An omnidirectional microphone with low self-noise and a handheld recorder set to 44.1 or 48 kHz provides dependable results for night flight calls, which are brief and often high in frequency. Disable aggressive noise reduction or auto-gain, add a foam windscreen, and test your levels with distant traffic or a snapping finger. If using a phone, try a plug-in mic and a recording app with manual gain. Aim for clean, conservative levels that favor clarity over volume.
Protection from dew, drizzle, and wind transforms marginal recordings into usable data. A simple shield can be made from a plastic flowerpot or kitchen colander lined with open-cell foam, positioned so sound reaches the mic while droplets and gusts are deflected. Avoid sealing the microphone, which muffles higher frequencies where many calls live. Add a light rain cover and elevate from reflective surfaces. This humble safeguard often means waking to usable spectrograms instead of rain-smeared traces.

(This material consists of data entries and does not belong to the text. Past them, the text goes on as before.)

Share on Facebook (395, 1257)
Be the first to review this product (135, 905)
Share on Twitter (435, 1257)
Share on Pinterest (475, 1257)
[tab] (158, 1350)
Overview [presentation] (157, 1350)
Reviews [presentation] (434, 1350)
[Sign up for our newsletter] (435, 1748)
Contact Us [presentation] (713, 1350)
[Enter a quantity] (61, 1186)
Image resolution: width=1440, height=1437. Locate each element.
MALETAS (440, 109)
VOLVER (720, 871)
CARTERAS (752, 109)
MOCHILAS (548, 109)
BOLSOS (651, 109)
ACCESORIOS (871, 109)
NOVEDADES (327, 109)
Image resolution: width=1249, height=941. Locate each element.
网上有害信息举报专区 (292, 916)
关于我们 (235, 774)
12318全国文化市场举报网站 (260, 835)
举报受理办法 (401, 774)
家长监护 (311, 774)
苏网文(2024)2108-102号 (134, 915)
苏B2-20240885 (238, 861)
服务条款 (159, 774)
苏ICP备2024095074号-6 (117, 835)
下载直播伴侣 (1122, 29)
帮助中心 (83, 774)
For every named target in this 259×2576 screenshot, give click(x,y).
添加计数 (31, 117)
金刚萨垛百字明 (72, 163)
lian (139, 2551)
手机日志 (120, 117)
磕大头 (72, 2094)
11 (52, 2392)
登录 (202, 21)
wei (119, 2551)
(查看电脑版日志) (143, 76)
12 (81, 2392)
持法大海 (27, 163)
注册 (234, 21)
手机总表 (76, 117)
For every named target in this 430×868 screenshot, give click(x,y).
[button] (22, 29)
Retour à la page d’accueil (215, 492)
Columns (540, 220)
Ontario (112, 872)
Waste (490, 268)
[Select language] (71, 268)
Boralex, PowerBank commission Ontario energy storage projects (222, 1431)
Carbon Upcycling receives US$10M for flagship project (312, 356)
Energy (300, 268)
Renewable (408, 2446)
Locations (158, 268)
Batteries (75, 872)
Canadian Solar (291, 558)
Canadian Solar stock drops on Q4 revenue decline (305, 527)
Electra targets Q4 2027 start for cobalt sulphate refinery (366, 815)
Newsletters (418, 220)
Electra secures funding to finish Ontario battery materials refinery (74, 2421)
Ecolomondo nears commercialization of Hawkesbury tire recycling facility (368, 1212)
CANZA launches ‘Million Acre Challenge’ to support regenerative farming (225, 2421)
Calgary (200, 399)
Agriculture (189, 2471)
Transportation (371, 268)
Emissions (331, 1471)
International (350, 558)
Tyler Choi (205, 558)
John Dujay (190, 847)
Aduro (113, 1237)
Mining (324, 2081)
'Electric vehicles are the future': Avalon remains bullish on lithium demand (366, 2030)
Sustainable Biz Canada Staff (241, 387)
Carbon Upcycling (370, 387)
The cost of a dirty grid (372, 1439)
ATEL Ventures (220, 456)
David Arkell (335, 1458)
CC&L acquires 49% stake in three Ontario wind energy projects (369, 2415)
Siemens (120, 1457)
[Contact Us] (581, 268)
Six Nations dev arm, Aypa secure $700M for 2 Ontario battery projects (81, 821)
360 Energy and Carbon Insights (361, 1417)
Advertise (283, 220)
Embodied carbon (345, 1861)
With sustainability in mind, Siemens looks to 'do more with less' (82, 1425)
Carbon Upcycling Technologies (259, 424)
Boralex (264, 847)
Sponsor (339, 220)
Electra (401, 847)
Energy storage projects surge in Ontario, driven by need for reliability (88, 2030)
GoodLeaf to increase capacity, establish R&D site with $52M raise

Place the microphone with the capsule facing the open sky, as far as practical from hard walls, vents, or vibrating surfaces that reflect or introduce noise. Use a stable stand and tidy cables to avoid trip hazards. Power your recorder with fresh batteries or a reliable bank, and confirm storage space for hours of audio. Make a brief test before bed, log start time, and note wind direction. Small steps here prevent morning surprises and missed moments overhead.